What is an intuitive explanation of the Expectation Maximization technique? [closed]

Note: the code behind this answer can be found here.


Suppose we have some data sampled from two different groups, red and blue:

enter image description here

Here, we can see which data point belongs to the red or blue group. This makes it easy to find the parameters that characterise each group. For example, the mean of the red group is around 3, the mean of the blue group is around 7 (and we could find the exact means if we wanted).

This is, generally speaking, known as maximum likelihood estimation. Given some data, we compute the value of a parameter (or parameters) that best explains that data.

Now imagine that we cannot see which value was sampled from which group. Everything looks purple to us:

enter image description here

Here we have the knowledge that there are two groups of values, but we don't know which group any particular value belongs to.

Can we still estimate the means for the red group and blue group that best fit this data?

Yes, often we can! Expectation Maximisation gives us a way to do it. The very general idea behind the algorithm is this:

  1. Start with an initial estimate of what each parameter might be.
  2. Compute the likelihood that each parameter produces the data point.
  3. Calculate weights for each data point indicating whether it is more red or more blue based on the likelihood of it being produced by a parameter. Combine the weights with the data (expectation).
  4. Compute a better estimate for the parameters using the weight-adjusted data (maximisation).
  5. Repeat steps 2 to 4 until the parameter estimate converges (the process stops producing a different estimate).
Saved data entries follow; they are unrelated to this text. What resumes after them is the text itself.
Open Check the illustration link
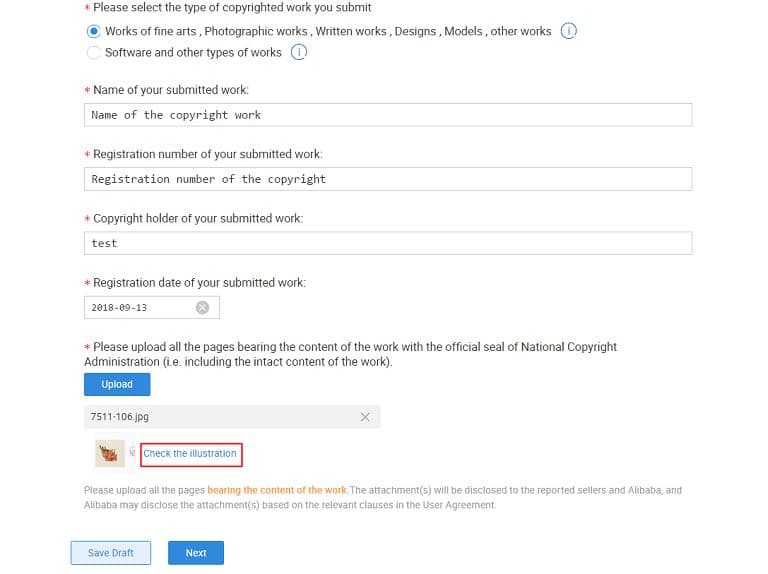Image resolution: width=768 pixels, height=574 pixels. [190, 454]
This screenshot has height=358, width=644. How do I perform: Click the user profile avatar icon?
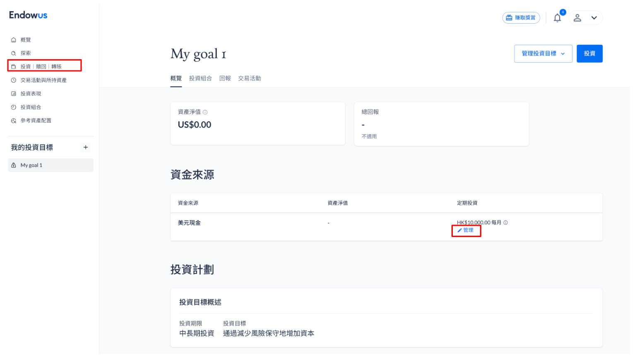click(577, 18)
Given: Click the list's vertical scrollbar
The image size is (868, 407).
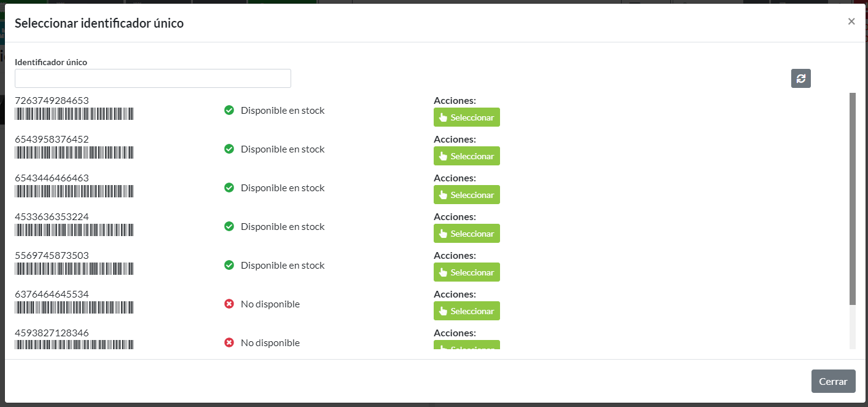Looking at the screenshot, I should (852, 198).
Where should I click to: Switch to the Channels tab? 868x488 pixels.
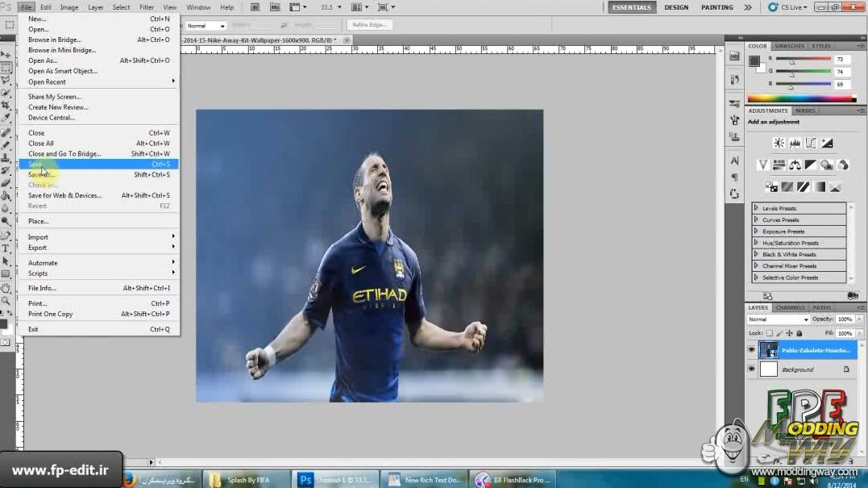[x=790, y=307]
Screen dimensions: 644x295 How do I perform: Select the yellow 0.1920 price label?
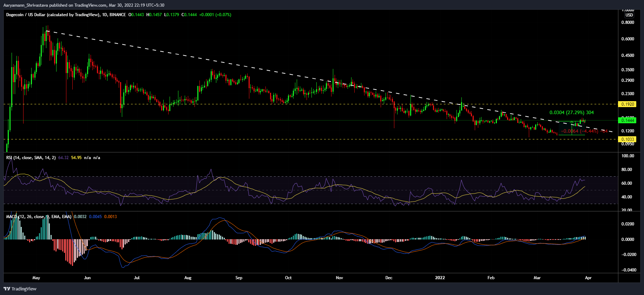point(628,104)
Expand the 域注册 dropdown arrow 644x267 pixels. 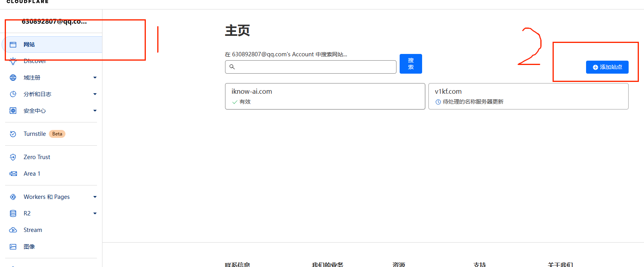(95, 78)
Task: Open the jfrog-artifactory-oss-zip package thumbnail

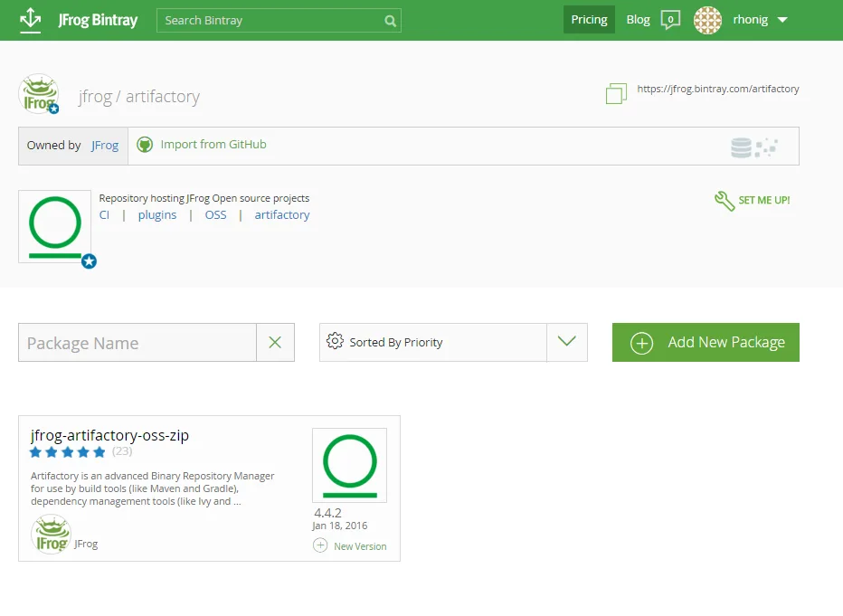Action: (349, 466)
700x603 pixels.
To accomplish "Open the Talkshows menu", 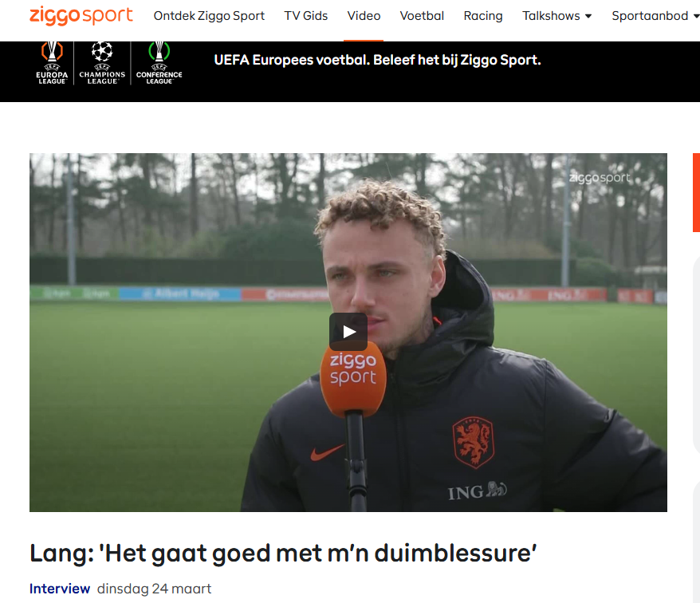I will tap(551, 16).
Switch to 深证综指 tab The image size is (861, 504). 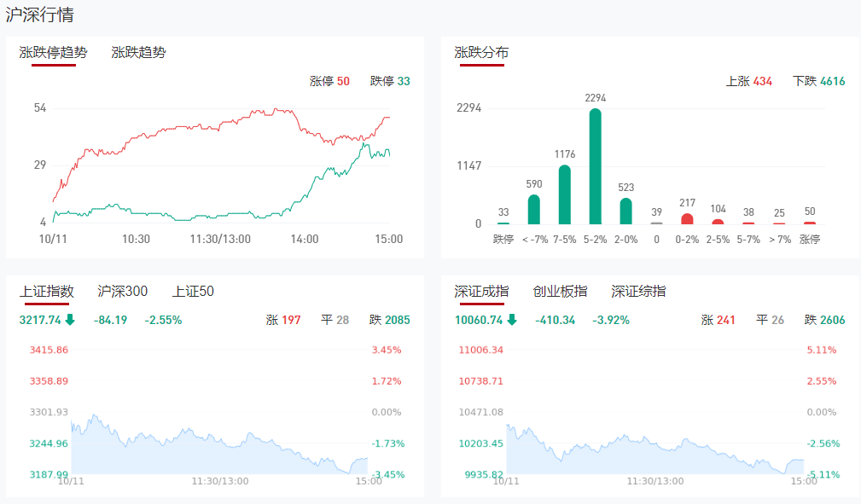click(x=638, y=292)
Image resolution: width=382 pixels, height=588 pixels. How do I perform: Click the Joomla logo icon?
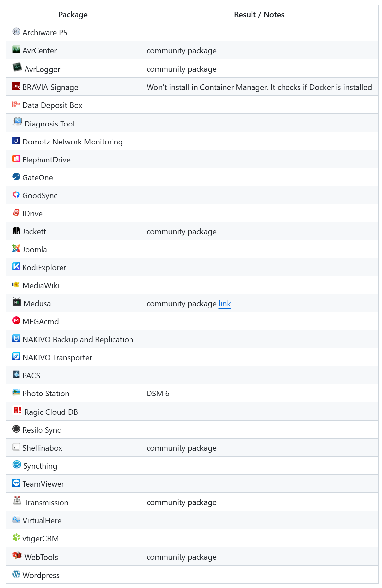(x=16, y=249)
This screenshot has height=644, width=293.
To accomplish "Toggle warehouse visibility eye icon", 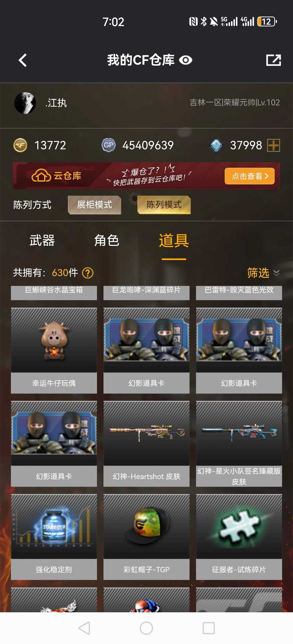I will 186,60.
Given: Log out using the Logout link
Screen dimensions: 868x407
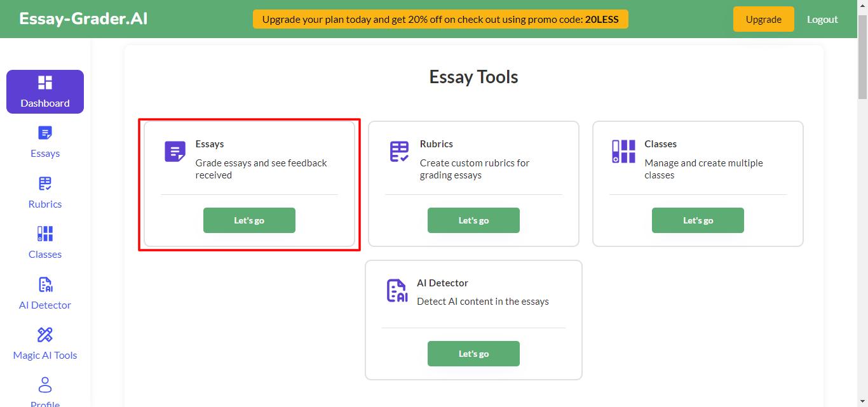Looking at the screenshot, I should point(822,19).
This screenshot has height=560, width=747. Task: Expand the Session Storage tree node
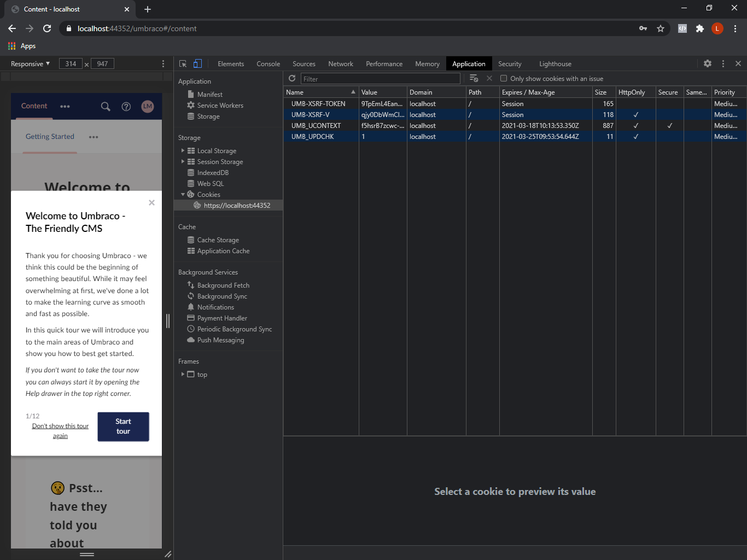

These steps need some further explanation, so I'll walk through the problem described above.

Example: estimating mean and standard deviation

I'll use Python in this example, but the code should be fairly easy to understand if you're not familiar with this language.

Suppose we have two groups, red and blue, with the values distributed as in the image above. Specifically, each group contains a value drawn from a normal distribution with the following parameters:

import numpy as np
from scipy import stats

np.random.seed(110) # for reproducible results

# set parameters
red_mean = 3
red_std = 0.8

blue_mean = 7
blue_std = 2

# draw 20 samples from normal distributions with red/blue parameters
red = np.random.normal(red_mean, red_std, size=20)
blue = np.random.normal(blue_mean, blue_std, size=20)

both_colours = np.sort(np.concatenate((red, blue))) # for later use...

Here is an image of these red and blue groups again (to save you from having to scroll up):

enter image description here

When we can see the colour of each point (i.e. which group it belongs to), it's very easy to estimate the mean and standard deviation for each each group. We just pass the red and blue values to the builtin functions in NumPy. For example:

>>> np.mean(red)
2.802
>>> np.std(red)
0.871
>>> np.mean(blue)
6.932
>>> np.std(blue)
2.195

But what if we can't see the colours of the points? That is, instead of red or blue, every point has been coloured purple.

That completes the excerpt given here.